INDUSTRY AND MARKET ISSUES (PART 1)
Higher potential businesses can identify a market niche for a product or service that meets an important customer need and provides high value-added or value –created benefits to customers. Customers are reachable and receptive to the product or service, with no brand or other loyalties. The potential payback to the user or customer of a given product or service through cost savings or other value-added properties is one year or less and is identifiable, repeatable, and verifiable. Further, the life of the product or service exists beyond the time needed to recover the investment, plus a profit. And the company is able to expand beyond a one- product company.
For example, the growing success of an Internet provider company. At prevailing rates, one can utilize its service for less than N500 an hour, and many providers of similar service can readily bill more than the N500 an hour for what would otherwise be unused data. If benefits to customers cannot be calculated in such Naira terms, then the market potential is far more difficult and risky to ascertain
Lower potential opportunities are unfocused regarding customer need, and customers are unreachable and/or have brand or other loyalties to others. A payback to the user of more than three years and low value-added or value-created properties also makes an opportunity unattractive. Being unable to expand beyond a one-product company can make for lower potential opportunity.
Market structure such as evidenced by the number of sellers, size distribution of sellers, whether products are differentiated, conditions of entry and exit, number of buyers, cost conditions, and sensitivity of demand to change is significant.
A fragmented, imperfect market or emerging industry often contains vacuums and asymmetries that create unfilled market niches – for example, markets where resource ownership, cost advantages, and the likes can be achieved.
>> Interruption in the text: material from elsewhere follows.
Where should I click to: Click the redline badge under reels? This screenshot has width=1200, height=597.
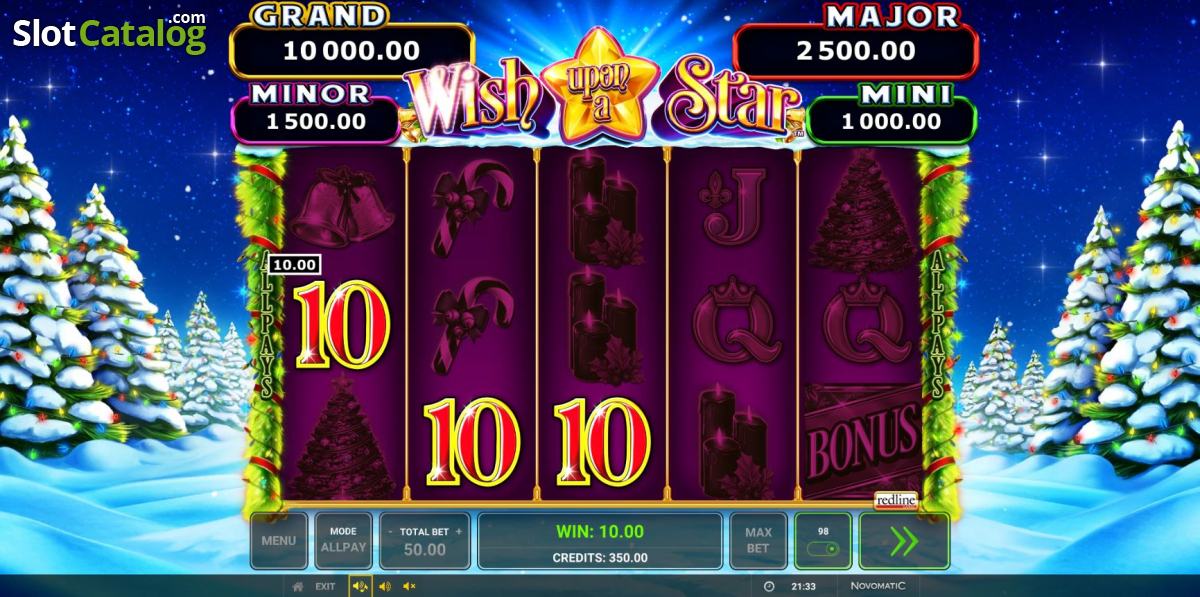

In addition, those where information or knowledge gaps exist and where competition is profitable, but not so strong as to be overwhelming, are attractive.
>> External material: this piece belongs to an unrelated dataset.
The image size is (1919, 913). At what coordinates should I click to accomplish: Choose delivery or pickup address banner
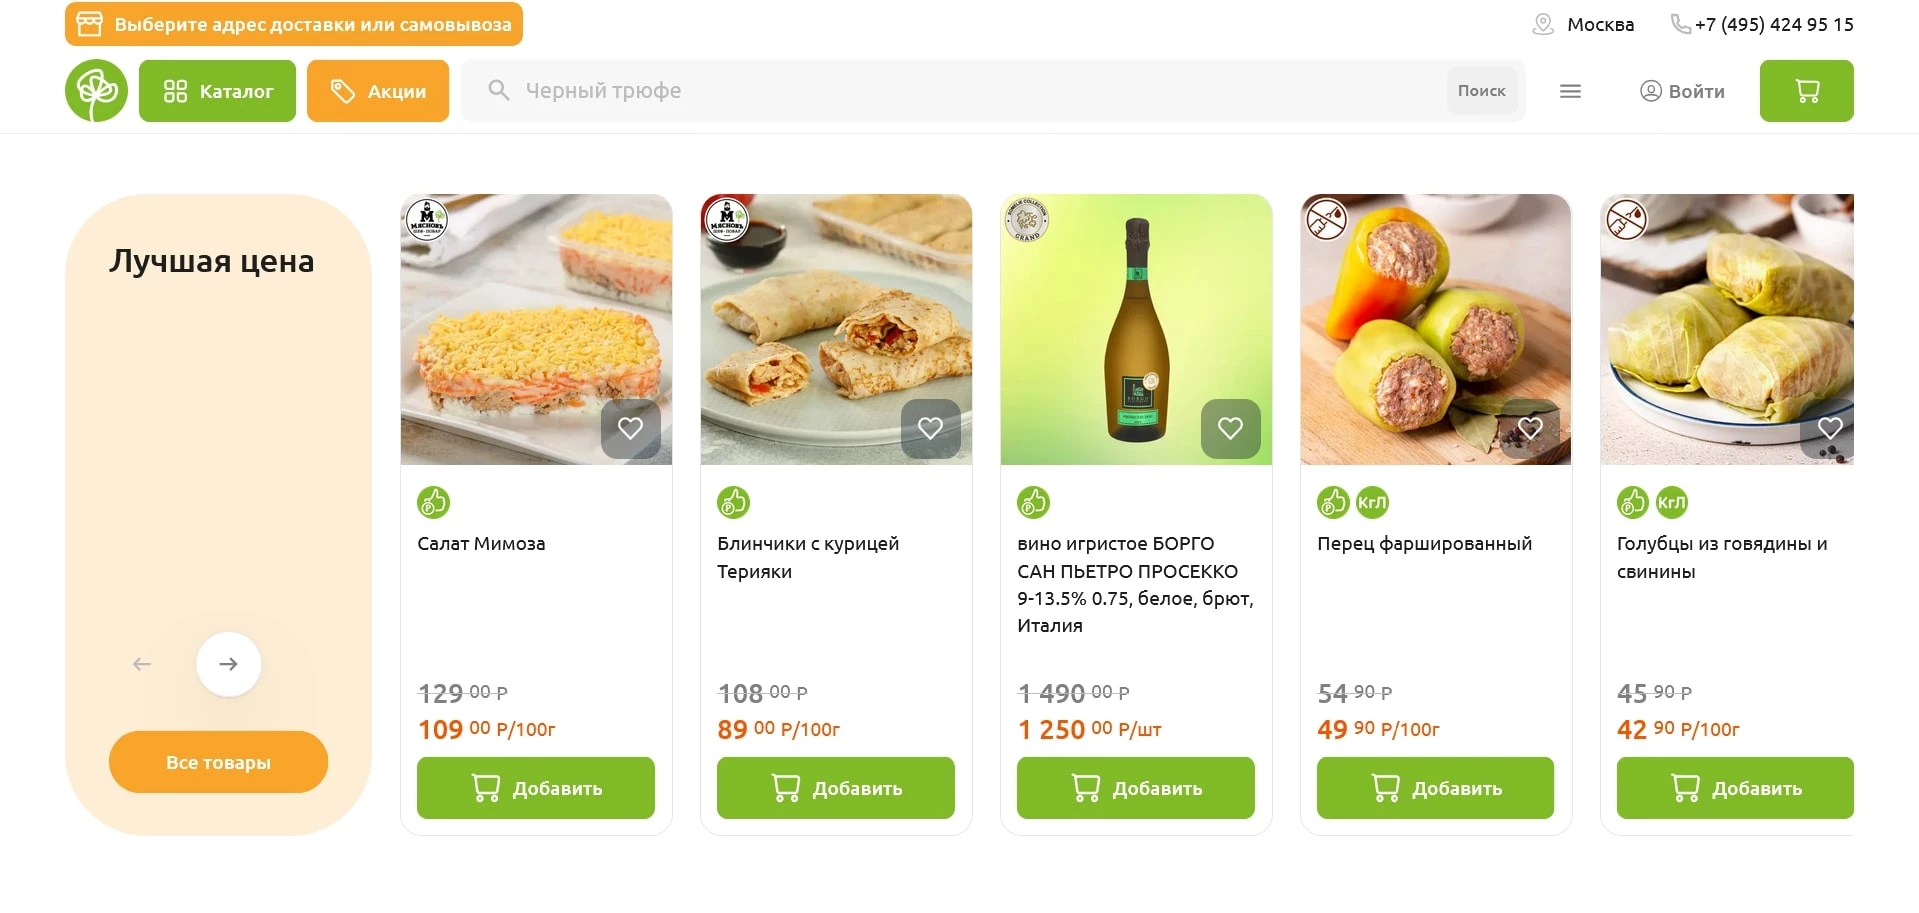(294, 24)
An example of a market with an information gap is that experienced by Abuja entrepreneur who encountered a large Lagos company that wanted to dispose of a small, old office building in downtown Lagos. This office building, because its book value was about N150 million was viewed by the financially oriented firm as a low value asset, and the company wanted to dispose of it so the resulting cash could be put to work for a higher return. The buyer who had done more homework than the out-of-town sellers, bought the building for N150 million and resold it less than six months for more than N 500 million
Industries that are highly concentrated, that are perfectly competitive, or that are mature or declining are typically unattractive. The capital requirements and costs to achieve distribution and marketing presence can be prohibitive, and price-cutting and other competitive strategies in highly concentrated markets can be a significant barrier to entry. Revenge by normal competitors who are well positioned through product strategy, legal tactics, and the like, also can be punishing to the pocketbook.
Market Size
An attractive new venture sells to a market that is large and growing (i.e., one where capturing a small market share can represent significant and increasing sales volume). A minimum market size of more than five hundred million naira in sales is attractive. Such a market size means it is possible to achieve significant sales by capturing roughly five percent or less and thus not threatening competitors. For example, to achieve a sales of N1billion in a N100 billion market only requires one percent of the market. Thus a recreational equipment manufacturer entered a N60 billion market that was expected to grow at 20 percent per year to over N100 billion by the third year. The founders were able to create a substantial smaller company without obtaining a major market share and possibly incurring the wrath of existing companies.
Growth Rate
An attractive market is large and growing (i.e., one where capturing a good share of the increase is less threatening to competitors and where a small market share can represent significant and increasing sales volume). An annual growth rate of 30 percent to 50 percent creates niches for new entrants, and such a market is a thriving and expansive one, rather than a stable or contracting one, where competitors are scrambling for the same niches. Thus, for example, a N10 billion market growing at 50 percent per year has the potential to becoming a N100 billion industry in a few years, and if a new venture can capture just 2 percent of its sales in the first year, it can attain sales in the first year of N200 million. If it just maintains its market share over the next five years, sales will grow significantly.
Market Capacity
Another signal of the existence of an opportunity in a market is a market at full capacity in a growth situation – in other words, a demand that the existing suppliers can’t meet, timing is of vital concern in such a situation, which means the entrepreneur should be asking, Can a new entrant fill the demand before the other players can decide to and then actually increase capacity?
Market Share Attainable
The potential to be a leader in the market and capture at least 20 percent share can create a very high value for a company that might otherwise be worth not than book value. For example, one such firm, with less than N50 million in sales, became dominant in its small market niche with a 70 percent market share. The company was acquired for N300 million in cash. A firm that will be able to capture less than 5 percent of a market is unattractive in the eyes of most investors seeking higher potential company.
Cost Structure
A firm that can become the low cost provider is attractive, but a firm that continually faces declining cost conditions is less so. Attractive opportunities exist in industries where economies of scale are insignificant (or work to the advantage of the new venture). Attractive opportunities boast of low costs of learning by doing. Where costs per unit are high when small amounts of the product are sold, existing firms that have low promotion costs can face attractive market opportunities.